[Text passage — start]

Because remote employees might not work every single hour they're on the clock!

I think this is part of why tech companies are opening offices in many more cities even outside of the traditional hubs. The rent has gone insane near silicon Valley and many people are just refusing to move there. Or just plain can't. Plus there is cheap office space aplenty in some lesser thought of cities. Amazon just opened an office in pittsburgh and Google has already been there a while. Granted cmu being a thing is part of it but still...that something that has to break is breaking.

Yeah, Uber is here too but at least Uber's interview process is more like Googles. Just a code interview over the phone then you come in for a more in-depth conversation and tech interview.

geeves
Sep 16, 2004

Pollyanna posted:

I'll admit, I've never gotten into the larger community of professional developers past SA. Part of it is not knowing where to start. How good are weekly meetups and working groups for this kind of thing (networking, career advice, etc.)? If I join a Ruby, Clojure, or Elixir meetup, will that work, or should I look forward something more general? What do people do to bolster their careers?

I don't go to many meetings about programming languages, actually none. Usually I go to meetings about Agile and talk with others about how they run their agile teams, how they point, etc. since I have no agile experience outside of my company. It's helped a lot with setting expectations with the product owners as well as dealing with other team members. Sadly, I keep getting ignored when I mention that 12 people is way too many (including 5 loving product people to 3 devs and 1 QA) and it seriously hampers actually getting any grooming and planning done in an efficient way.

geeves
Sep 16, 2004

CPColin posted:

Yeah, something like, "Between when I was being interviewed and when I started, the company went through a significant reorg that heavily impacted the team I joined."

Something like this happened to me once. In the two weeks between being interviewed and my start date, they completely scrapped all plans for Java for C# because they hired some random manager who wanted C#. He ghosted the job, and nobody could get in touch with him. But we were stuck with C#. I left pretty quickly.

geeves
Sep 16, 2004

Doghouse posted:

C# is good though

I'm not really complaining about the technology stack, it would have been good to learn. But everything in that company was in disarray and nobody could agree on what to do with me (they basically had hired through a sourcing firm a bunch of middle management to build a new team from scratch and had too many cooks).

[Text passage — finish]
[The data — start]

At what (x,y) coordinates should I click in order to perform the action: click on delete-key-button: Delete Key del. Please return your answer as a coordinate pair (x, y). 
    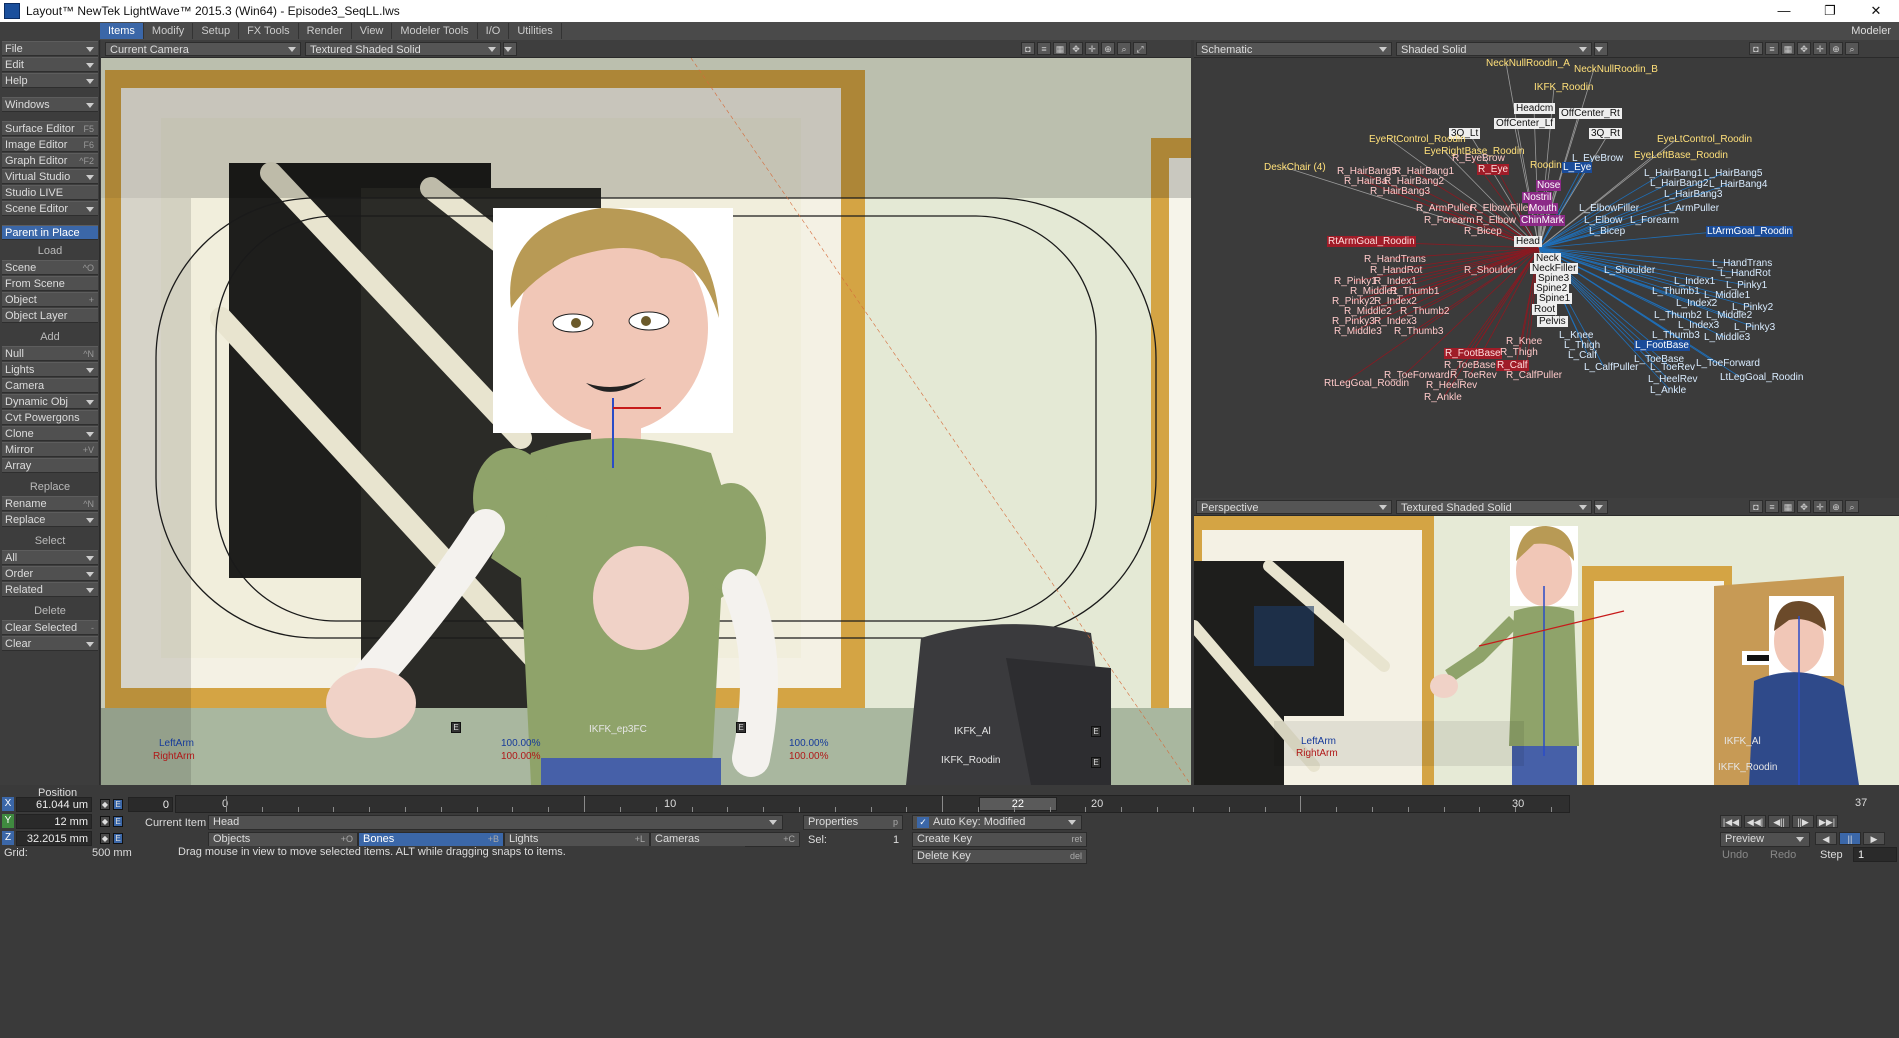
    Looking at the image, I should click on (1000, 856).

[The data — finish]

Reproduce, word for word, the part of the forum thread above from "Because remote employees" up to and including "break is breaking.".

Because remote employees might not work every single hour they're on the clock!

I think this is part of why tech companies are opening offices in many more cities even outside of the traditional hubs. The rent has gone insane near silicon Valley and many people are just refusing to move there. Or just plain can't. Plus there is cheap office space aplenty in some lesser thought of cities. Amazon just opened an office in pittsburgh and Google has already been there a while. Granted cmu being a thing is part of it but still...that something that has to break is breaking.